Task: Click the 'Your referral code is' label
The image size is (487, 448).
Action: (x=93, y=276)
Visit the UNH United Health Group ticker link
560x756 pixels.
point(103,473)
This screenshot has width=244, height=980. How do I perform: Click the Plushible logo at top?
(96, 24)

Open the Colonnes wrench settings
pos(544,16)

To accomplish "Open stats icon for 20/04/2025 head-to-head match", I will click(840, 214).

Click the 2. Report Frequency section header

════════════════

Set down the records above once more, exactly as given.

Task: Click the 'Your referral code is' label
The image size is (487, 448).
Action: (x=93, y=276)
Visit the UNH United Health Group ticker link
560x756 pixels.
point(103,473)
This screenshot has width=244, height=980. How do I perform: Click the Plushible logo at top?
(96, 24)

Open the Colonnes wrench settings
pos(544,16)

To accomplish "Open stats icon for 20/04/2025 head-to-head match", I will click(840, 214).

Click the 2. Report Frequency section header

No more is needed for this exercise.